While all-MiniLM-L6-v2 is primarily an embedding model, it can be useful for generating code embeddings or semantic search within codebases due to its small size and efficiency.
all-MiniLM-L6-v2 vs Llama 3.1 8B?
all-MiniLM-L6-v2 has only 23 million parameters, making it much smaller and more efficient than Llama 3.1 8B, which has 8 billion parameters. Llama 3.1 8B offers more complex language understanding but requires significantly more resources.
Can I run all-MiniLM-L6-v2 on a Mac?
Yes, you can run all-MiniLM-L6-v2 on a Mac. The model's small size and low resource requirements make it compatible with most Mac hardware, including older models.
How much VRAM does all-MiniLM-L6-v2 need?
all-MiniLM-L6-v2 requires only 0.1 GB of VRAM, making it suitable for devices with limited graphics memory.
Is all-MiniLM-L6-v2 censored?
No, all-MiniLM-L6-v2 is not censored. It is a general-purpose embedding model that can be used for various tasks without content restrictions.
Is all-MiniLM-L6-v2 commercial-use allowed?
Yes, all-MiniLM-L6-v2 is licensed under Apache-2.0, which allows for commercial use as long as you comply with the license terms.
all-MiniLM-L6-v2 context length?
The context length for all-MiniLM-L6-v2 is 256 tokens, which is suitable for short text inputs like sentences or paragraphs.
Does all-MiniLM-L6-v2 support function calling?

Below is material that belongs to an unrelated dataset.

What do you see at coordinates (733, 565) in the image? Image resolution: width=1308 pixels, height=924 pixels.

No, all-MiniLM-L6-v2 is an embedding model and does not support function calling. It is designed to generate embeddings for text inputs.

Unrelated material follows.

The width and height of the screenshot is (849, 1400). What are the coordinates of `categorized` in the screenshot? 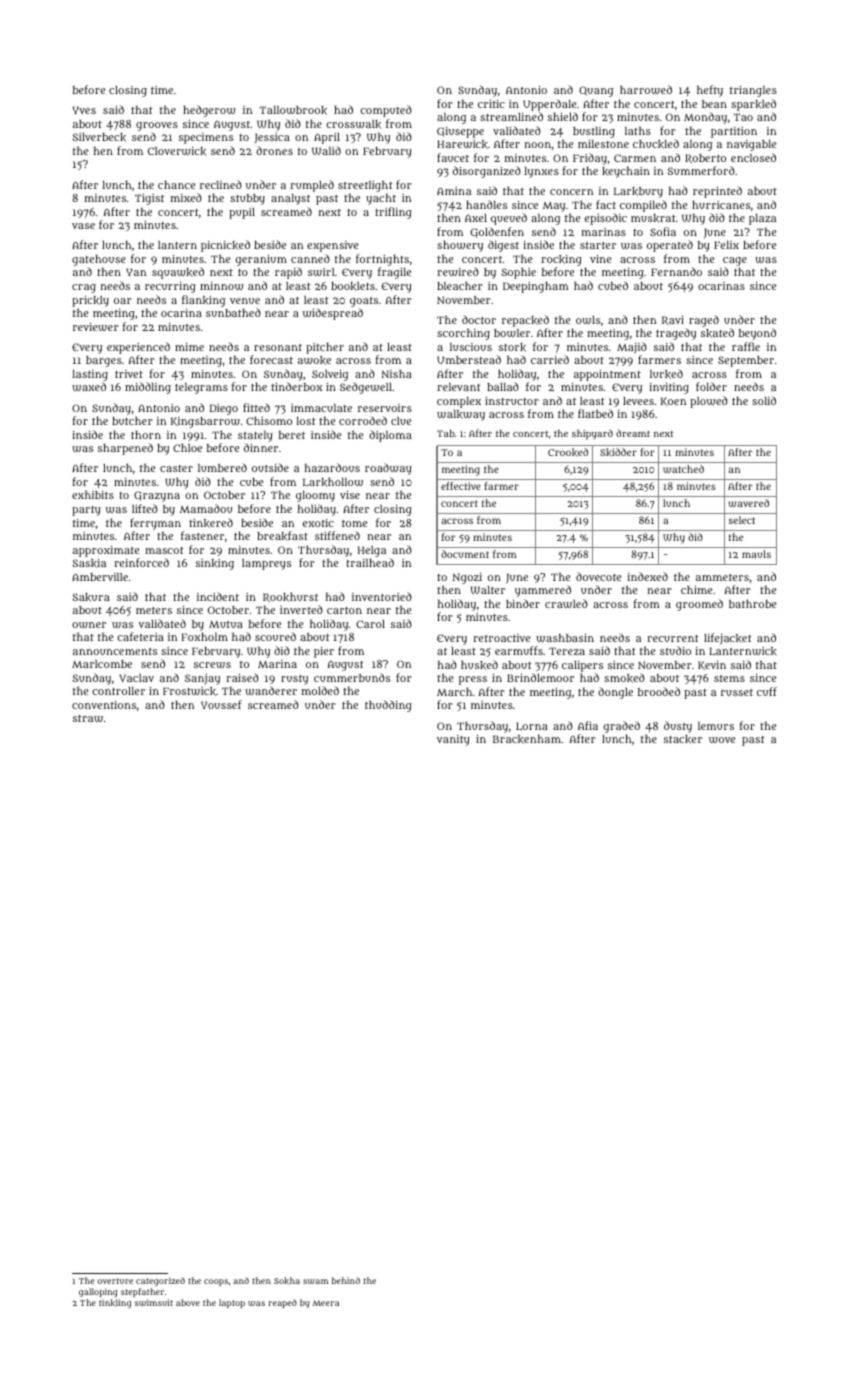 It's located at (160, 1281).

all-MiniLM-L6-v2 quantization options?
all-MiniLM-L6-v2 can be quantized to 8-bit or 4-bit precision to further reduce its memory footprint and improve inference speed.

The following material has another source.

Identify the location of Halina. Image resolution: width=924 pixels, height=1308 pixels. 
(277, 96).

Can all-MiniLM-L6-v2 run on CPU?
Yes, all-MiniLM-L6-v2 can run efficiently on a CPU. Its small size makes it suitable for devices without dedicated GPUs.
all-MiniLM-L6-v2 fine-tuning?
Yes, all-MiniLM-L6-v2 can be fine-tuned for specific tasks using labeled data. Fine-tuning can improve its performance on domain-specific tasks.
all-MiniLM-L6-v2 system requirements?
The system requirements for all-MiniLM-L6-v2 are minimal: at least 0.1 GB of VRAM, 23 MB of storage, and a modern CPU or GPU. It runs efficiently on most modern devices.
all-MiniLM-L6-v2 performance benchmark?
all-MiniLM-L6-v2 processes text at approximately 100 tokens per second on a mid-range CPU and up to 500 tokens per second on a mid-range GPU, depending on the specific hardware configuration.
all-MiniLM-L6-v2 for RAG?
all-MiniLM-L6-v2 can be used in Retrieval-Augmented Generation (RAG) systems to generate embeddings for retrieved documents, enhancing the retrieval process with its compact and efficient nature.
all-MiniLM-L6-v2 for agents?
Yes, all-MiniLM-L6-v2 can be used in agent-based systems to generate embeddings for natural language understanding tasks, making it suitable for lightweight conversational agents.
all-MiniLM-L6-v2 for coding vs general?
all-MiniLM-L6-v2 is versatile and can be used for both coding and general text processing tasks. However, for specialized coding tasks, models trained specifically on code may offer better performance.
all-MiniLM-L6-v2 vs ChatGPT?
all-MiniLM-L6-v2 is a much smaller embedding model compared to ChatGPT, which is a large language model. ChatGPT excels in generating human-like text, while all-MiniLM-L6-v2 is optimized for generating high-quality text embeddings with minimal resources.
all-MiniLM-L6-v2 download size?
The download size for all-MiniLM-L6-v2 is approximately 23 MB, making it easy to deploy on devices with limited storage.
Best quant for all-MiniLM-L6-v2?
The best quantization option for all-MiniLM-L6-v2 depends on your specific needs. 8-bit quantization offers a good balance between performance and memory reduction, while 4-bit quantization further reduces memory usage but may slightly impact performance.